### AIM OF THE EXERCISE:
Turn the entries below into a numbered list, with one item per line and blank lines skipped. Leave the pictures out of your list.

### AVAILABLE DATA:
## BEGIN
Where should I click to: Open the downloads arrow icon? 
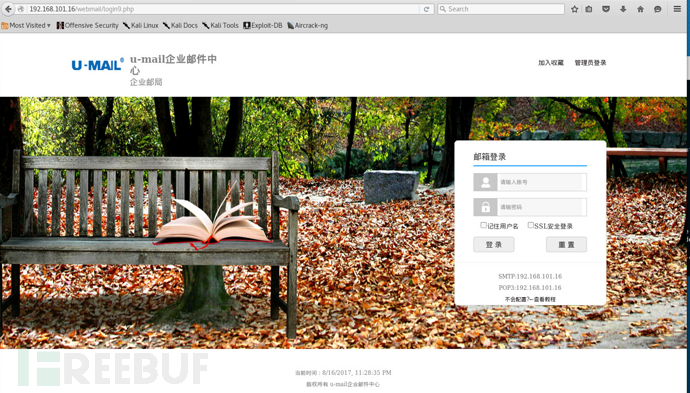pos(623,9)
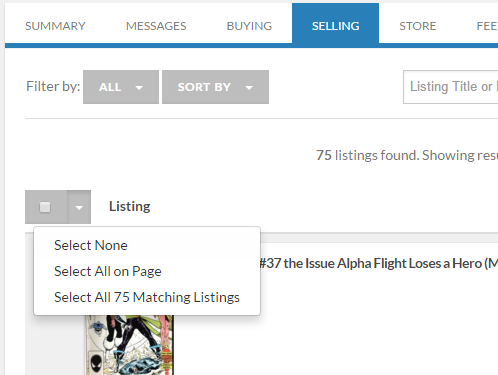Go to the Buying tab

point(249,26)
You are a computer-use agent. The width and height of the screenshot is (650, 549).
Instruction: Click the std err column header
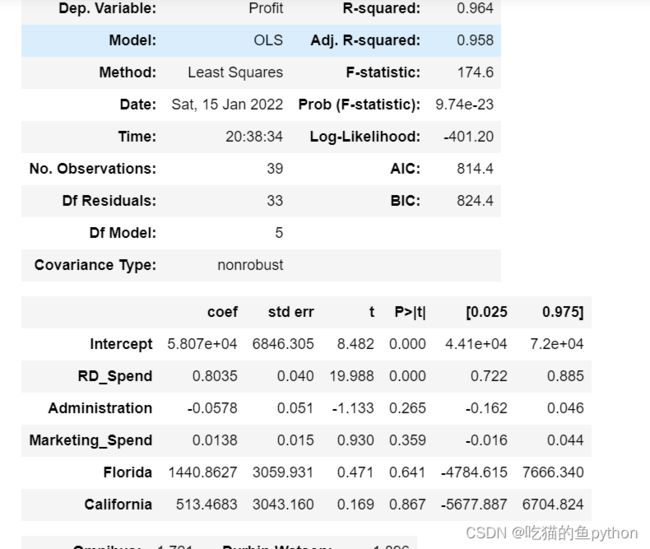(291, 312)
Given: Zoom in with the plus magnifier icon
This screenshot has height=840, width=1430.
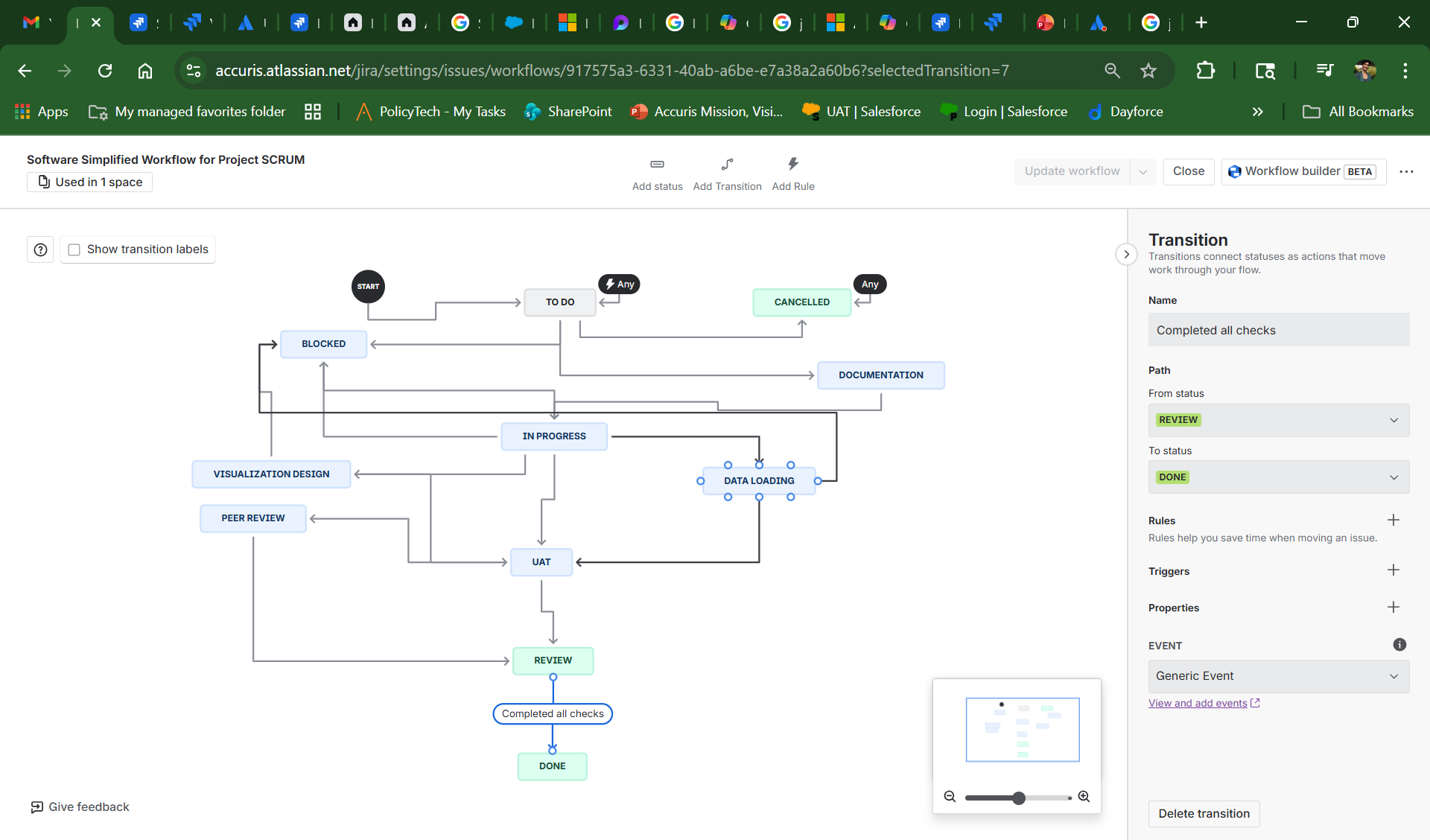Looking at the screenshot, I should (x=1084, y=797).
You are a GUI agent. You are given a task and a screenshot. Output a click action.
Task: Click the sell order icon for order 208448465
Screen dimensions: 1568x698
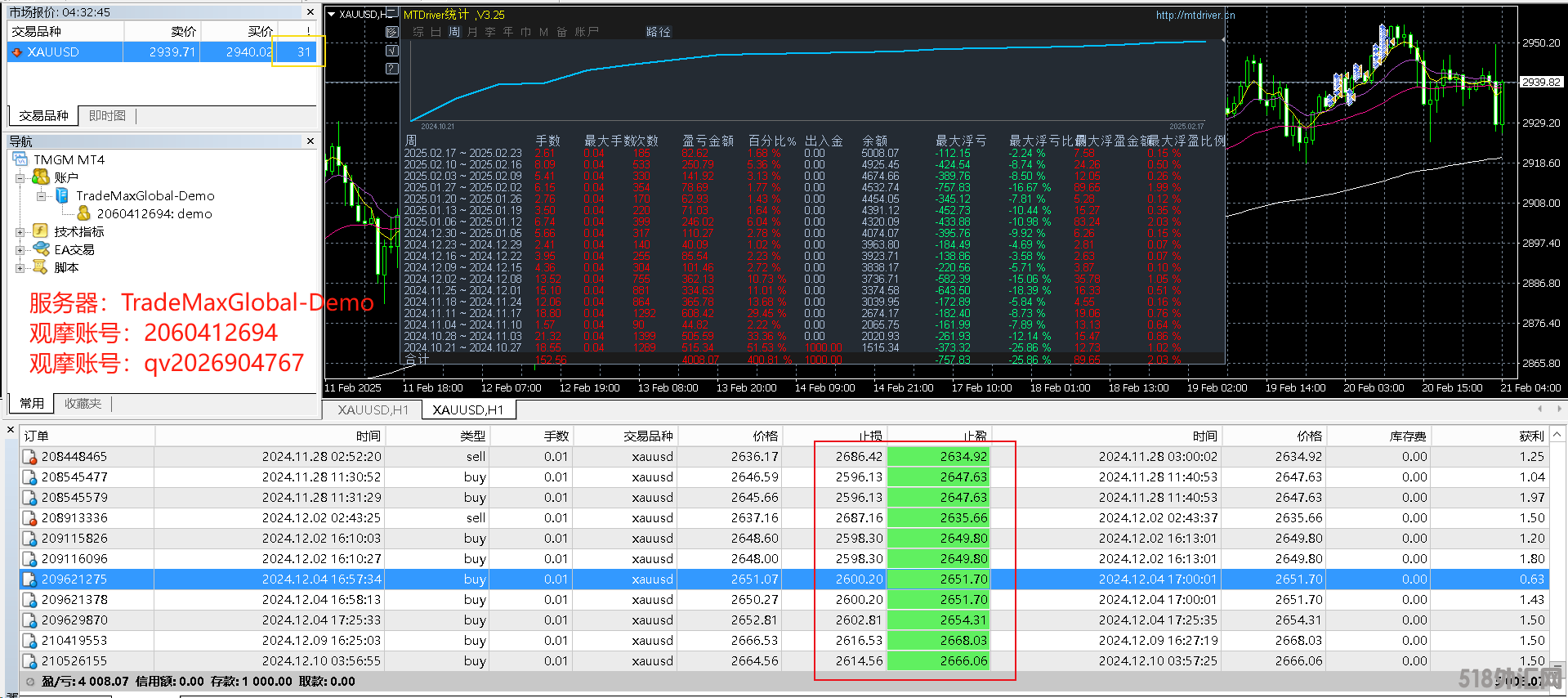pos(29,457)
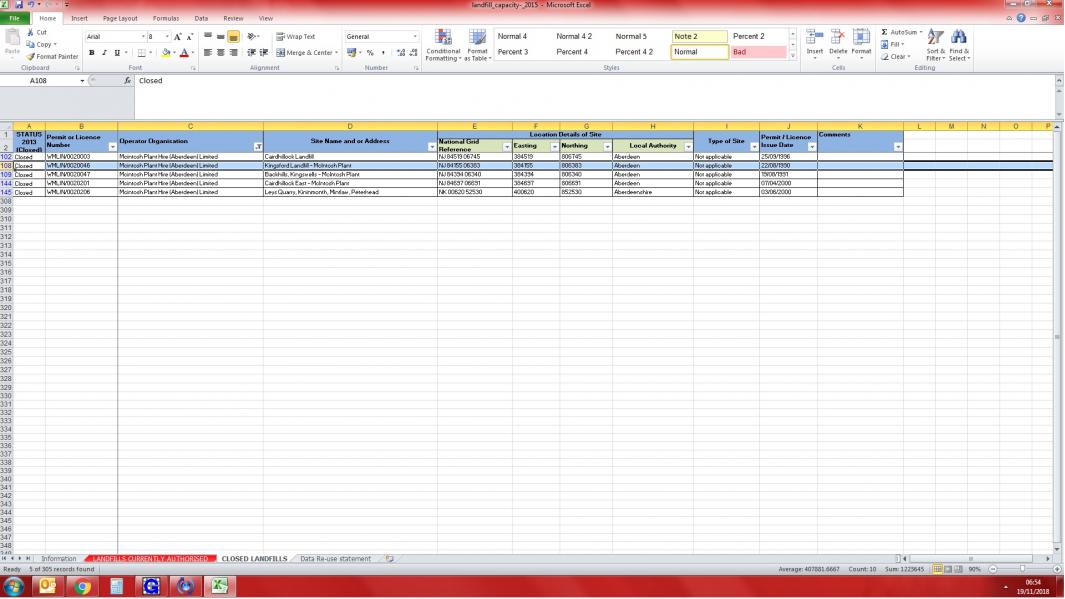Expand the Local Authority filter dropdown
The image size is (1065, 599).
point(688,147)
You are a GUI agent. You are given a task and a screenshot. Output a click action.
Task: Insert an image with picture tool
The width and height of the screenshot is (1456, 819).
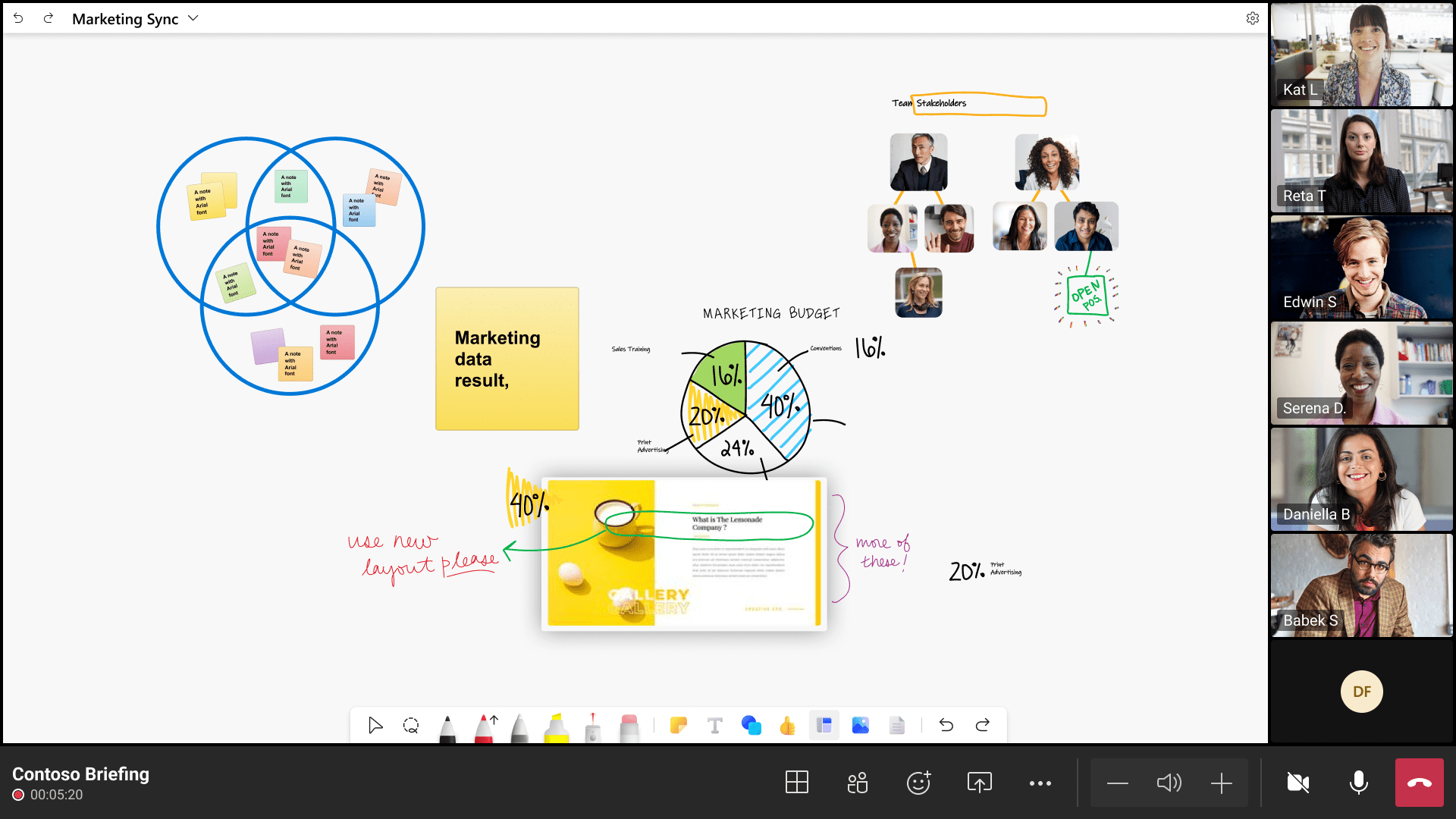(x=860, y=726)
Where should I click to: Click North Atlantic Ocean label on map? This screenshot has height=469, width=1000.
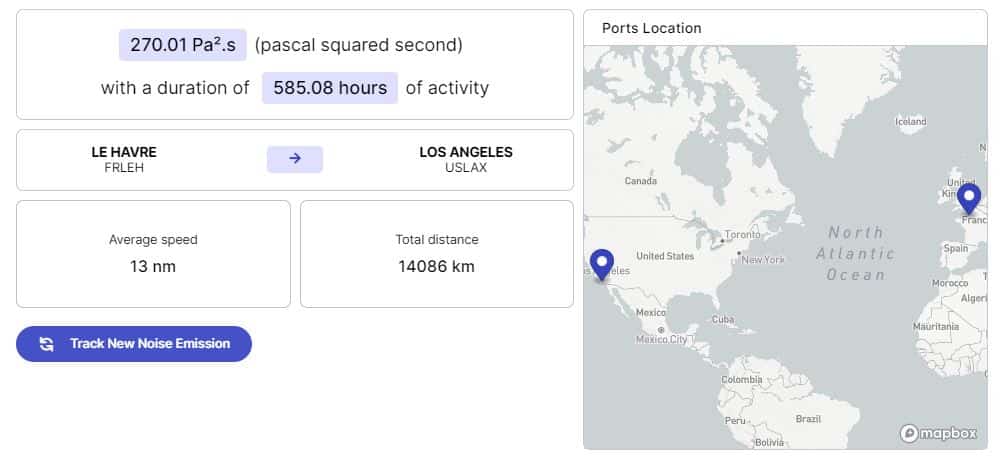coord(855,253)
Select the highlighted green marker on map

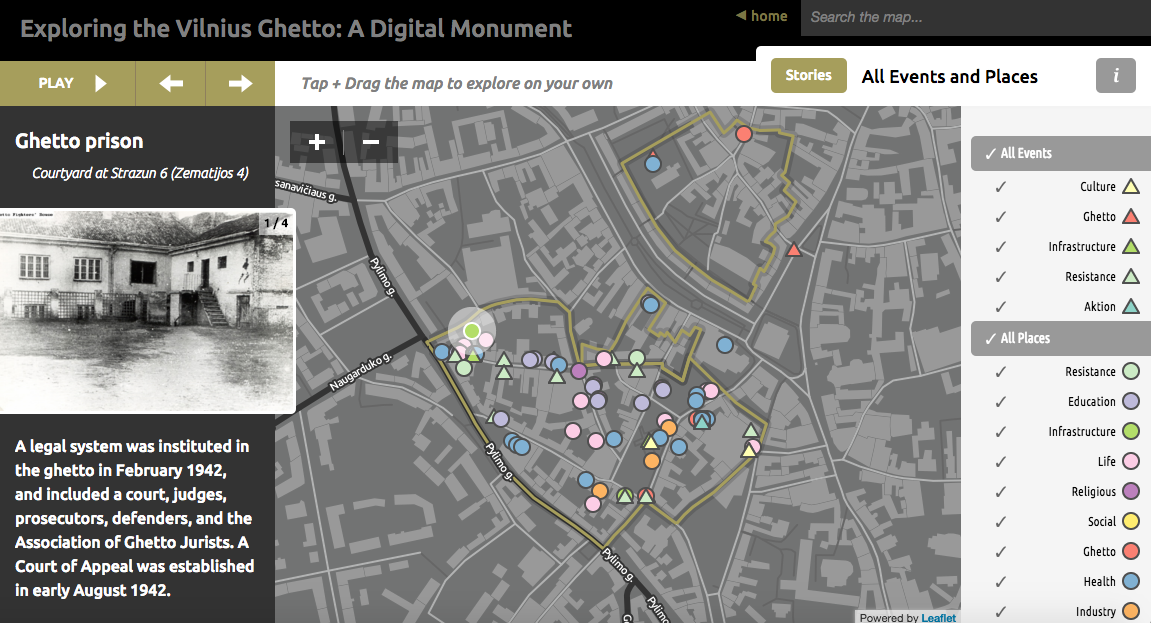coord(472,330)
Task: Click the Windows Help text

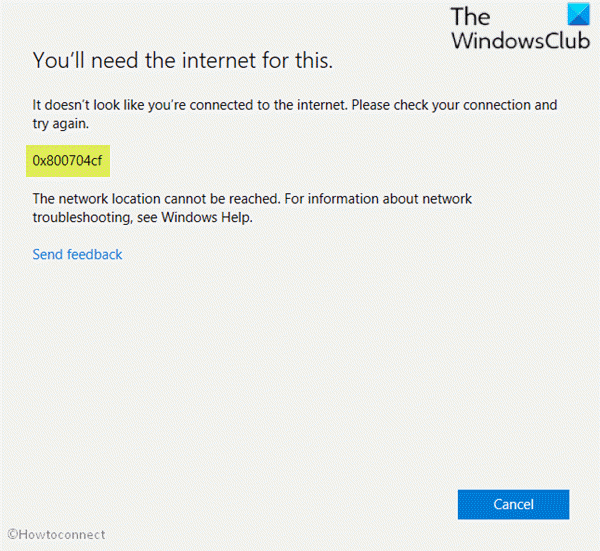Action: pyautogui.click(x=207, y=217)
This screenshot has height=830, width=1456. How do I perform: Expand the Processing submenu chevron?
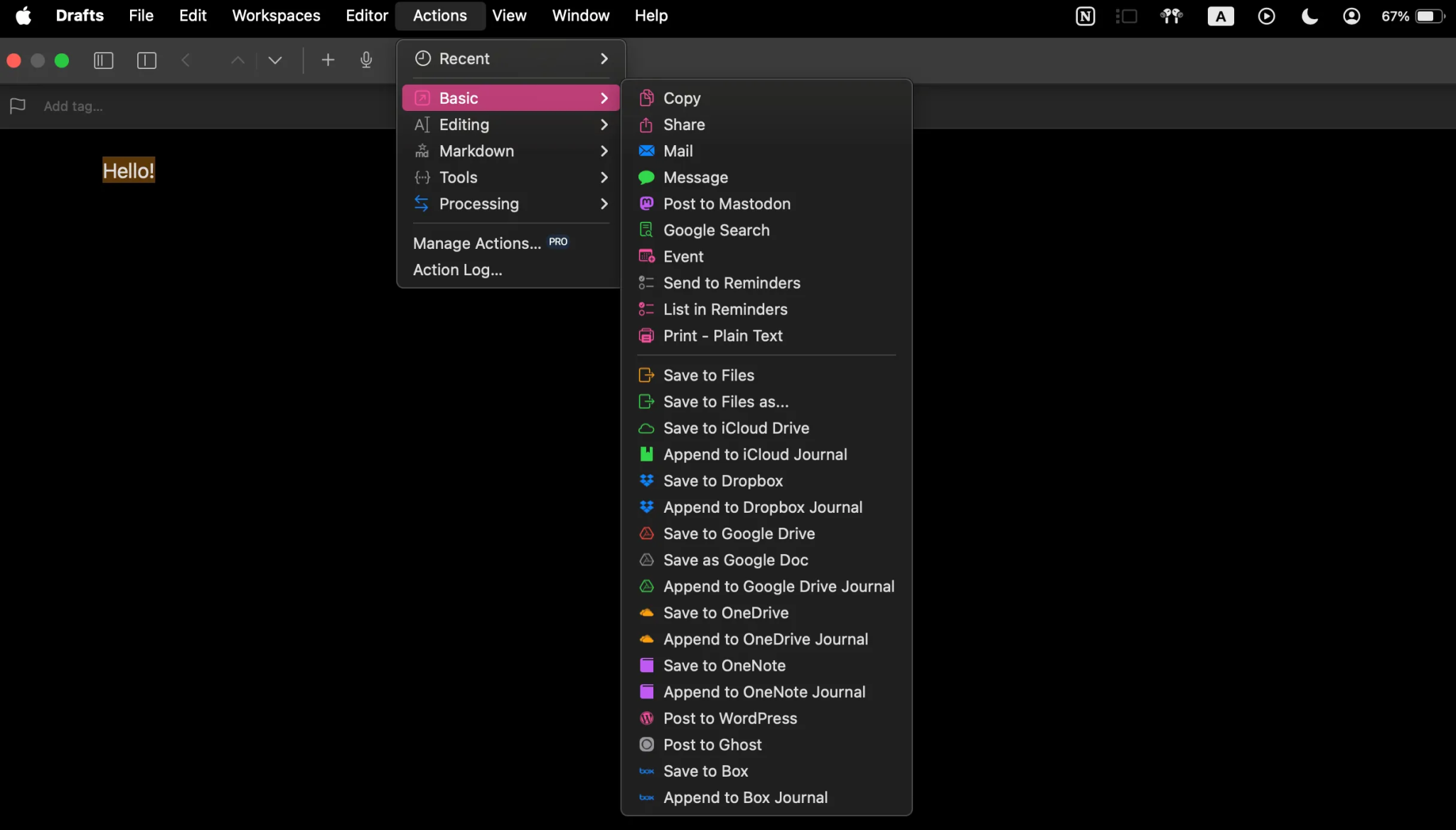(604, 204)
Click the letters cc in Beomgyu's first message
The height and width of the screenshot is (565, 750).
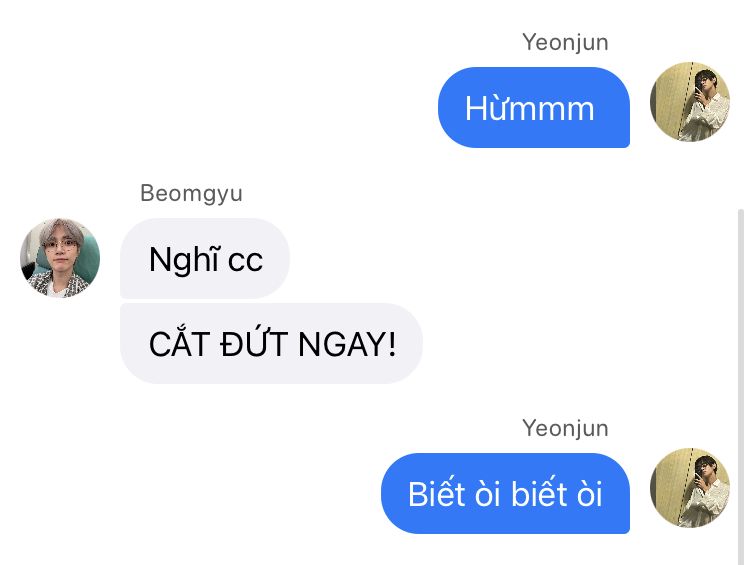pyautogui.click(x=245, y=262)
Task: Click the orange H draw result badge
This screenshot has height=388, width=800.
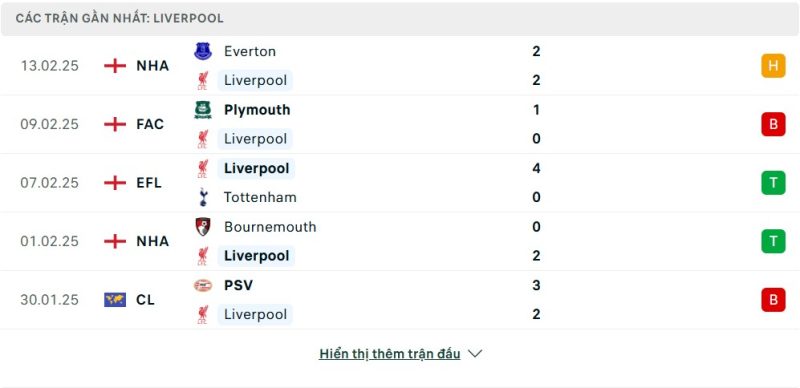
## END
### EXERCISE RESULT:
1. Where should I click to: Open the downloads arrow icon? 
2. pos(623,9)
3. Go to the Buying tab
4. point(249,26)
5. You are a computer-use agent. The width and height of the screenshot is (650, 549).
6. Instruction: Click the std err column header
7. (291, 312)
8. Given: Zoom in with the plus magnifier icon
9. This screenshot has height=840, width=1430.
10. Looking at the screenshot, I should (x=1084, y=797).
11. You are a GUI agent. You are given a task and a screenshot. Output a click action.
12. Task: Click the sell order icon for order 208448465
13. Screen dimensions: 1568x698
14. pos(29,457)
15. Expand the Local Authority filter dropdown
16. The image size is (1065, 599).
17. point(688,147)
18. You are a GUI agent. You are given a task and a screenshot. Output a click action.
19. Task: Insert an image with picture tool
20. The width and height of the screenshot is (1456, 819).
21. (x=860, y=726)
22. Where should I click to: Click North Atlantic Ocean label on map? This screenshot has height=469, width=1000.
23. coord(855,253)
24. Select the highlighted green marker on map
25. coord(472,330)
26. Task: Click the Windows Help text
27. Action: pyautogui.click(x=207, y=217)
28. This screenshot has height=830, width=1456. How do I perform: Expand the Processing submenu chevron?
29. (604, 204)
30. Click the letters cc in Beomgyu's first message
31. The height and width of the screenshot is (565, 750).
32. pyautogui.click(x=245, y=262)
33. Task: Click the orange H draw result badge
34. This screenshot has height=388, width=800.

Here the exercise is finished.